--- Input data Enclosed Below ---

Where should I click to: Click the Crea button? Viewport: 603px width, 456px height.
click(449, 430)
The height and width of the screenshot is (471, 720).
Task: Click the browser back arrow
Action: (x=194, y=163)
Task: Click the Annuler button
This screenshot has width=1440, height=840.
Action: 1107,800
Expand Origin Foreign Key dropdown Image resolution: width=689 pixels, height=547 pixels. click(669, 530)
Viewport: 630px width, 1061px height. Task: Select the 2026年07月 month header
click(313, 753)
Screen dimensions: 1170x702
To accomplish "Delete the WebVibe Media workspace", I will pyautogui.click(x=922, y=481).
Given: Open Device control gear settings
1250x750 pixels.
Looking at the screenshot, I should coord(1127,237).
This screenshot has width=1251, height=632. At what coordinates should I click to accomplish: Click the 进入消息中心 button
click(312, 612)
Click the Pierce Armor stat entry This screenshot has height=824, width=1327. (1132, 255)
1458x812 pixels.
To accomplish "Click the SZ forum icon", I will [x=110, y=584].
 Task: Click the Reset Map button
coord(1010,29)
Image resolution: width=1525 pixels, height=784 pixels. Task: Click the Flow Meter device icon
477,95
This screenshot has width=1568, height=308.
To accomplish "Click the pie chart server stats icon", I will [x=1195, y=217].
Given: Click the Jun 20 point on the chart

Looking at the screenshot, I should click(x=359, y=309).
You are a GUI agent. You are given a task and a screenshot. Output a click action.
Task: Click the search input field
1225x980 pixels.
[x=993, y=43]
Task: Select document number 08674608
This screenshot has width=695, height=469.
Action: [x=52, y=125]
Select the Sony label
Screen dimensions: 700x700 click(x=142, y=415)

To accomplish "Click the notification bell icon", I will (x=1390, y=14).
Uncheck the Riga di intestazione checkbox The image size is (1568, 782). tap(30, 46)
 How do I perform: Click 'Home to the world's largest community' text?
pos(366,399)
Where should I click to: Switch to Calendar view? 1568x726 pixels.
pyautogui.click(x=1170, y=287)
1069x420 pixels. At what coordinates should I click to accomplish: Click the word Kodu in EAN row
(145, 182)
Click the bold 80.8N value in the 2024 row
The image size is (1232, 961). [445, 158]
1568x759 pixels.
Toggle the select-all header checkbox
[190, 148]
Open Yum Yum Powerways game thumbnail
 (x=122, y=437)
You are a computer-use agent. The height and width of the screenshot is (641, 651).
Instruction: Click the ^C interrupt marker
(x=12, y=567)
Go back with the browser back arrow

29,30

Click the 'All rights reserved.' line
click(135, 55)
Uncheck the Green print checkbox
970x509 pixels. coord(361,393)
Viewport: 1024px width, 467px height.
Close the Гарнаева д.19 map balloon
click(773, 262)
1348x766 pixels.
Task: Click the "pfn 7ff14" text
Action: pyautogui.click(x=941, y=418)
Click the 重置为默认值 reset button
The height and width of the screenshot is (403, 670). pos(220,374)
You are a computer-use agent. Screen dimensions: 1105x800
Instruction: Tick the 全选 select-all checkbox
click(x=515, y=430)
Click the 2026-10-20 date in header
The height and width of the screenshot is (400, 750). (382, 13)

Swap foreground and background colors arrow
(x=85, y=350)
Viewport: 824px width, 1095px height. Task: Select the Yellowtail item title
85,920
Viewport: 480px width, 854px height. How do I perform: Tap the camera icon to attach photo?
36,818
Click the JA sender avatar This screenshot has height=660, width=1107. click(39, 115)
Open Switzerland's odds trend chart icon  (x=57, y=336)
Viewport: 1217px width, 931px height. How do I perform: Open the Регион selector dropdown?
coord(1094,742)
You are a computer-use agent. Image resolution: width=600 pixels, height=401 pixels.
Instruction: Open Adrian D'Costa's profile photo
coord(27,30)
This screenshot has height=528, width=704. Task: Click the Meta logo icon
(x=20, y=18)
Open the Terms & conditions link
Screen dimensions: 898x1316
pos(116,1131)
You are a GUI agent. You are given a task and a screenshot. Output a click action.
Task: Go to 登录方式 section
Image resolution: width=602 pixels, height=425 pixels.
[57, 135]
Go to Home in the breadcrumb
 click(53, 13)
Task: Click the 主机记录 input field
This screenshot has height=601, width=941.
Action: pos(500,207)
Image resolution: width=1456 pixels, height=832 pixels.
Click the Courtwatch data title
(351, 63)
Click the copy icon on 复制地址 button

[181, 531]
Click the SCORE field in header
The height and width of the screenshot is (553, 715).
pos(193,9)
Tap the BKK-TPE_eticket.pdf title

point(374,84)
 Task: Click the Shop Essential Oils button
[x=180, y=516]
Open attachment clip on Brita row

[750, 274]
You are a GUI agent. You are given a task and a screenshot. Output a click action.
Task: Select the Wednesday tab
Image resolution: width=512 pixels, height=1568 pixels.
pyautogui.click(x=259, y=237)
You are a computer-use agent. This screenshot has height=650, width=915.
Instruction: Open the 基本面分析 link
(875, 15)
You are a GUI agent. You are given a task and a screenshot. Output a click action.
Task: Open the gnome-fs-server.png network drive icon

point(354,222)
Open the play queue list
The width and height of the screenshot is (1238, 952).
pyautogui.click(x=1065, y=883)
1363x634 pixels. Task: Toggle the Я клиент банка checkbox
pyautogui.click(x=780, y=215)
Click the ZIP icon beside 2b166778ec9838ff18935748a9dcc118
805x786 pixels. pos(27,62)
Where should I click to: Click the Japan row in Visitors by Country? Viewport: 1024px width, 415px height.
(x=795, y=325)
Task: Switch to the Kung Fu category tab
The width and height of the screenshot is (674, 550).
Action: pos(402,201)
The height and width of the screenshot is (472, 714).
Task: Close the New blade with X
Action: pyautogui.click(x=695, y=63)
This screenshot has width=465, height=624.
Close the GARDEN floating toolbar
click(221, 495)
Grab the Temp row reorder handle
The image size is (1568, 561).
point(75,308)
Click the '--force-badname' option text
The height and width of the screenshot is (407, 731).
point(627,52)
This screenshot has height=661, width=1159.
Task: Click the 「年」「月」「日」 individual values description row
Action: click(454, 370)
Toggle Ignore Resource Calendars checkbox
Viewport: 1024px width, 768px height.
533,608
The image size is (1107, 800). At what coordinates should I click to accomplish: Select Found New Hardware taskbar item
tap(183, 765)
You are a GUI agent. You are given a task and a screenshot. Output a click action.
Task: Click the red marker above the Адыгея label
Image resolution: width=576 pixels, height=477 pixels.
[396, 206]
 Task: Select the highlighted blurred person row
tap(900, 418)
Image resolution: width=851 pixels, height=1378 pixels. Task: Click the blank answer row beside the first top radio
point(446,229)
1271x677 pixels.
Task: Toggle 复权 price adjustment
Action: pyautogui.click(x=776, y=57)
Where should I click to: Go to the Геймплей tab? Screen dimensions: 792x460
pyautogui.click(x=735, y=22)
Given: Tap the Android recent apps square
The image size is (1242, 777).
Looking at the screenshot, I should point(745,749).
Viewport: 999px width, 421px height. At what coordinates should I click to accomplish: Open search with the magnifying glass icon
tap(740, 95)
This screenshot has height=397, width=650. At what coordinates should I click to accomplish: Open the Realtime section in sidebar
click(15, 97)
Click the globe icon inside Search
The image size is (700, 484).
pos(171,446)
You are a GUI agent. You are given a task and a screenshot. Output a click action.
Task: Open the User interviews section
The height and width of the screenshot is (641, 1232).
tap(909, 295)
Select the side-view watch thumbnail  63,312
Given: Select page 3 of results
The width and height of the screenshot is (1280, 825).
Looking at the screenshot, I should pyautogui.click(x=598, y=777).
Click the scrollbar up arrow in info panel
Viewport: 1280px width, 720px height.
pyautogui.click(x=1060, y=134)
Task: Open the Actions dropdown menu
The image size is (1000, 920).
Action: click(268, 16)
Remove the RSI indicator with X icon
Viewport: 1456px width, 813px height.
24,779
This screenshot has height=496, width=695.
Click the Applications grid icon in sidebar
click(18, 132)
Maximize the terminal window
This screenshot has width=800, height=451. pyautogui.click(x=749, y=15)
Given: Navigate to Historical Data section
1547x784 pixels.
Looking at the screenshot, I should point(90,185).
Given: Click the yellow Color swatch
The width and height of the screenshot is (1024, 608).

--- End of Enclosed Input data ---

Exercise goal:
The answer must be every line of the records above that holds the word "field".

Exercise result:
Task: Click the search input field
Task: Click the 主机记录 input field
Click the SCORE field in header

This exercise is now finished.